From the perspective of the developer, price reductions are a gift to consumers brought about by technological improvements and efficiency, while behind the florid prose of those generous developers, they still have one eye on what the competition is doing. If it seems necessary to discount in order to attract or maintain customers, model developers look as if they are willing to adjust their pricing, especially at a time when model company valuation has little to do with profitability and more to do with momentum. From the consumer side, businesses are still trying to figure out where AI sits between being a cost center and a profit center, but for now it is almost a prerequisite that almost any business has some sort of AI development project underway, and with prices coming down precipitously, the pressure is off, at least for a while.
However that price deflation also comes at a cost, as while commodity AI prices are declining, specialized AI services are getting more expensive, creating a more complex picture for AI buyers. Is it cheaper to build than buy? Is it cheaper to Host or outsource? Do I want to build an AI development team or buy packaged products? Google recently included Gemini AI into Google Workspace, which led to a price increase for the entire suite, while Gemini Flash 8B, released only 2 months after Gemini Flash 1.5 saw an input price drop from $0.075 to $0.0375 and an output price drop from $0.30 to $0.15. This means that static pricing plans are likely a thing of the past and will change with every new model, perhaps leading to the new position of ‘VP of AI Procurement’. But in all seriousness, Ai has moved from being an ‘on the box’ logo to being a necessary component of operational R&D, and a complex path for businesses who have had little experience with both the technology and AI cost structure, and little experience with building AI applications.
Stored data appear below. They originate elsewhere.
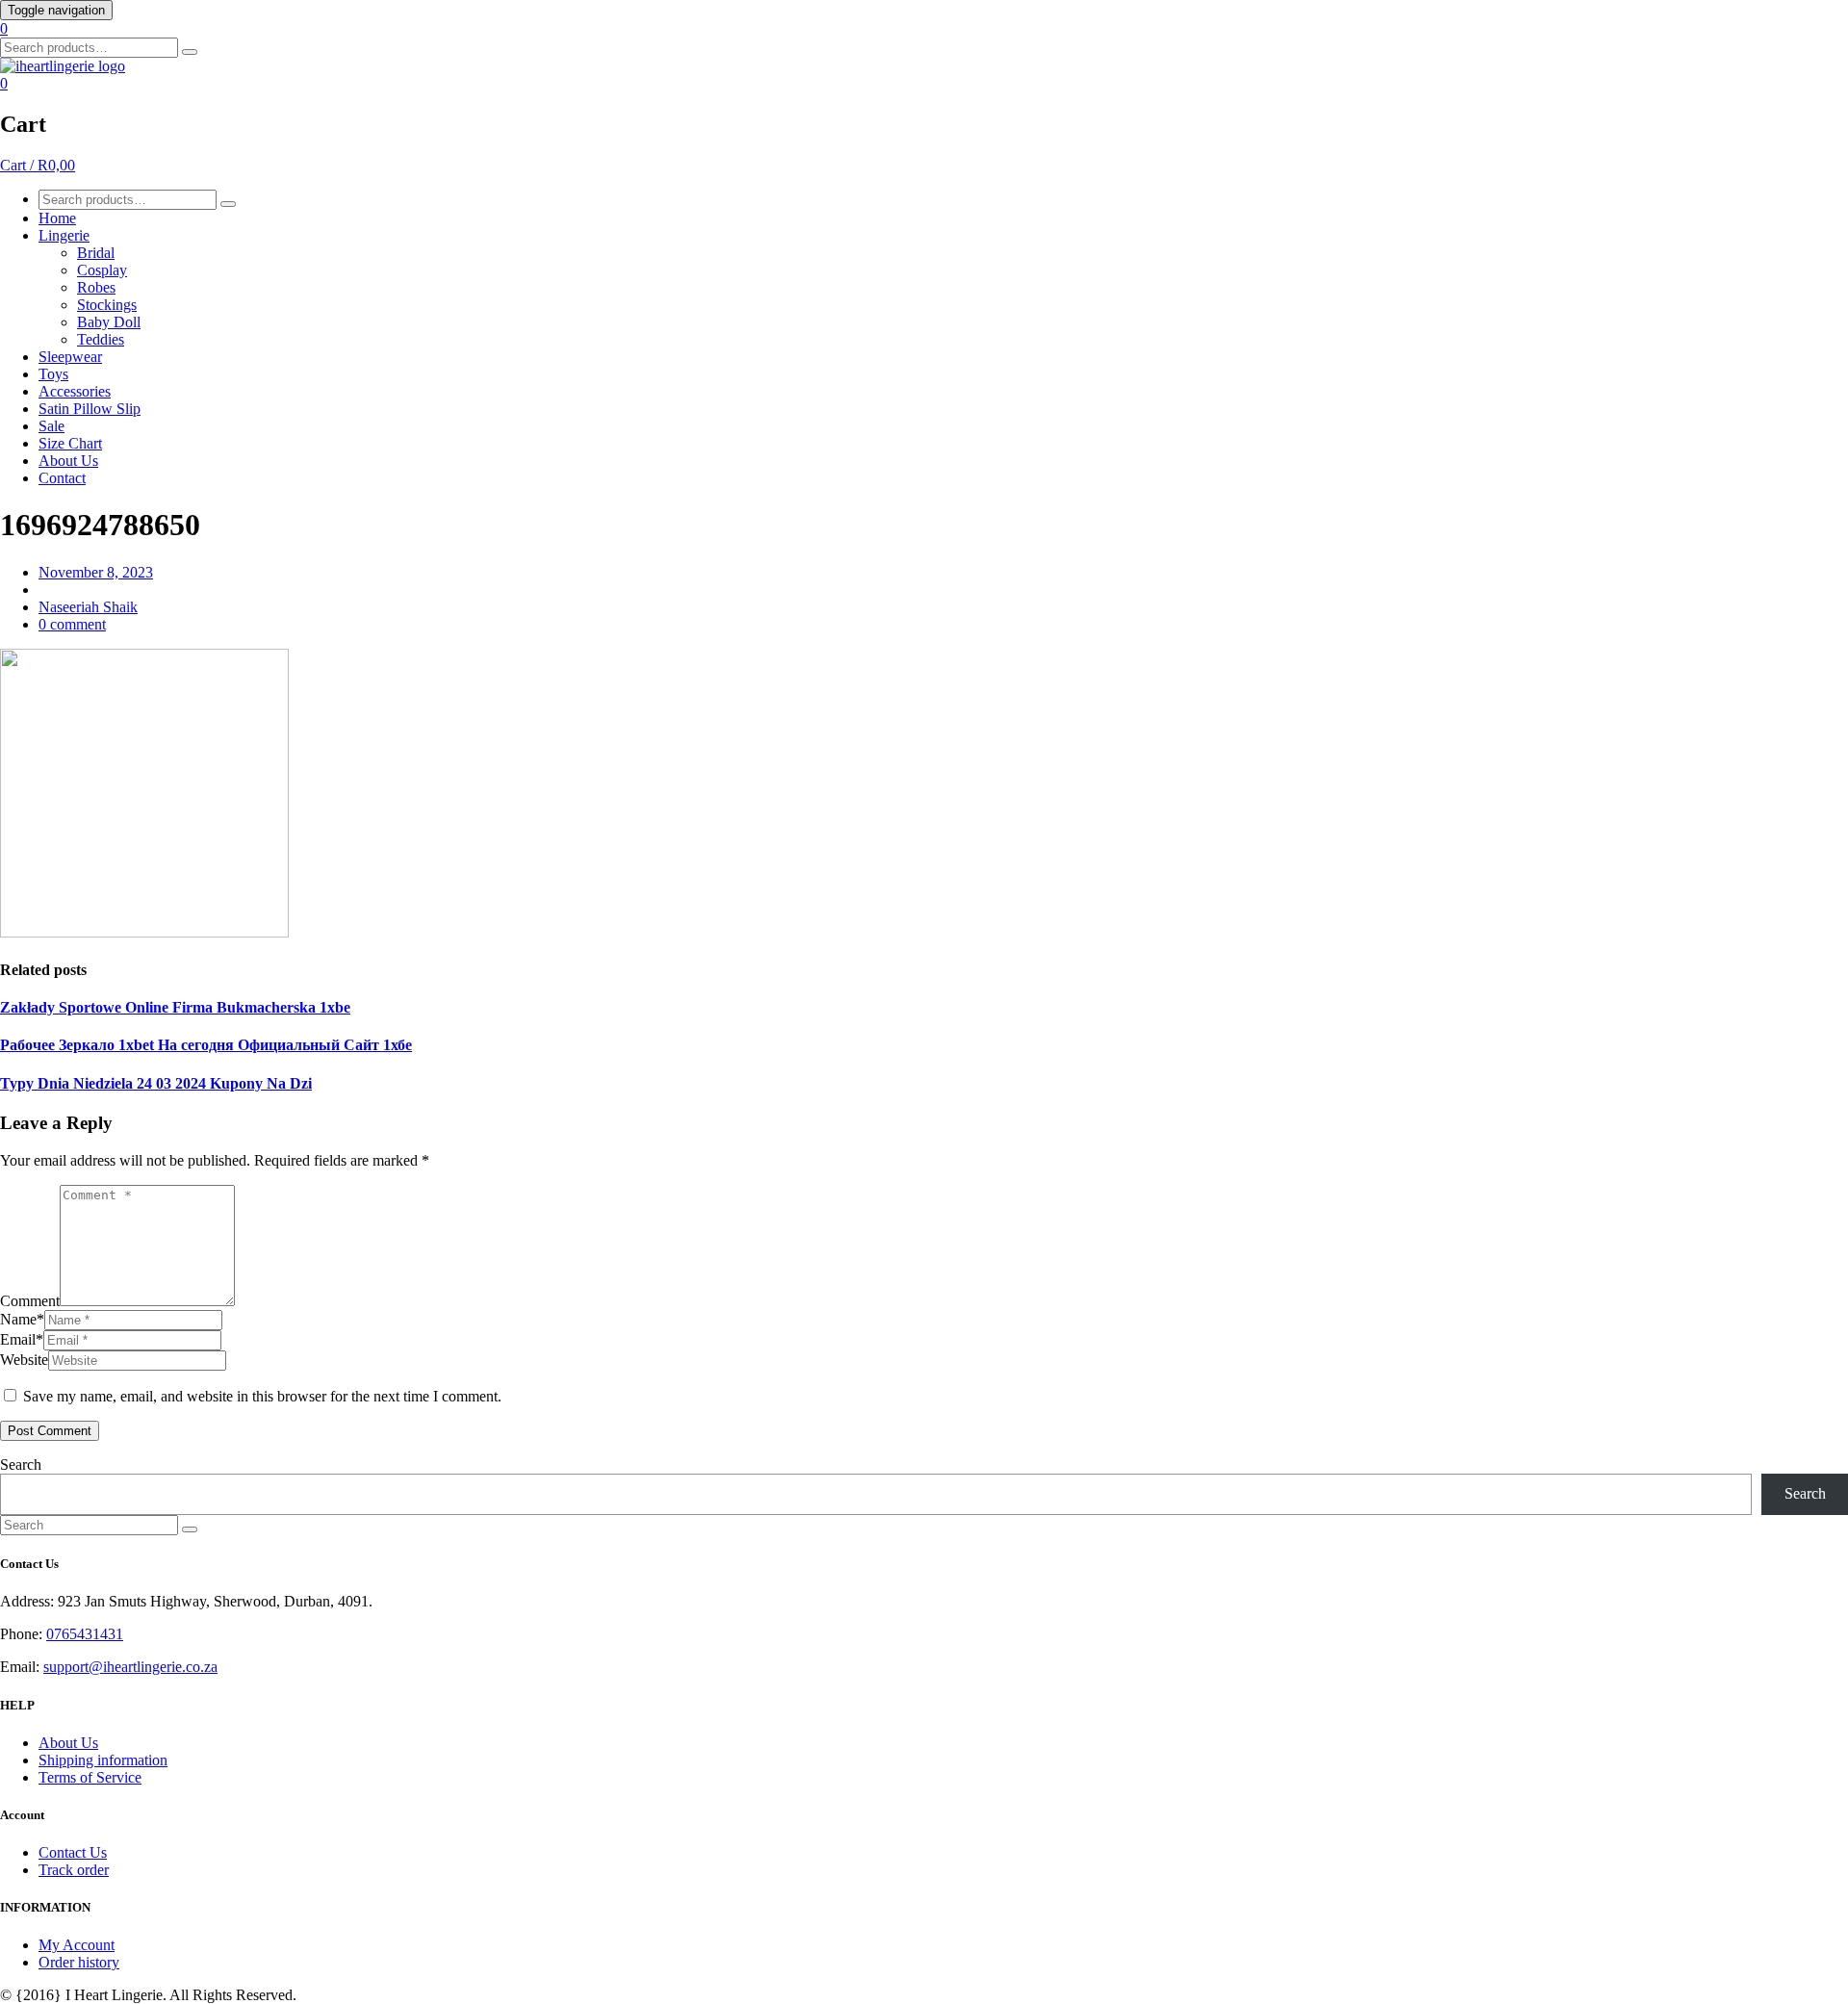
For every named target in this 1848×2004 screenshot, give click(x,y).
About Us (68, 460)
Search (20, 1464)
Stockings (107, 304)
[1] Standard metric for assessing image quality that measures statistical distribution of generated images against a set of real images.

[2] This measures the semantic similarity between an image and its corresponding text prompt.

[3] Measures how well the generated image accurately reflects details, objects, spatial relationships, and atributes that were defined in the text prompt.

Consumers are in a more advantageous position, with LLM-like applications being offered for free or at minimal cost and a highly competitive industry with key players looking to gain share over near-term profitability. Consumers can take advantage of said competition with embedded AI applications or LLMs at no cost, while businesses who have serious AI aspirations are caught in the middle of a key determination as to build or buy. One would assume that with deflationary AI model pricing the lean would be to the build side, but with TCO and ROI still a bit on the fuzzy side, a clear path for businesses is less apparent. The good news is that at least one side of the equation is decreasing. As to the implications for model builder companies, that’s for another day.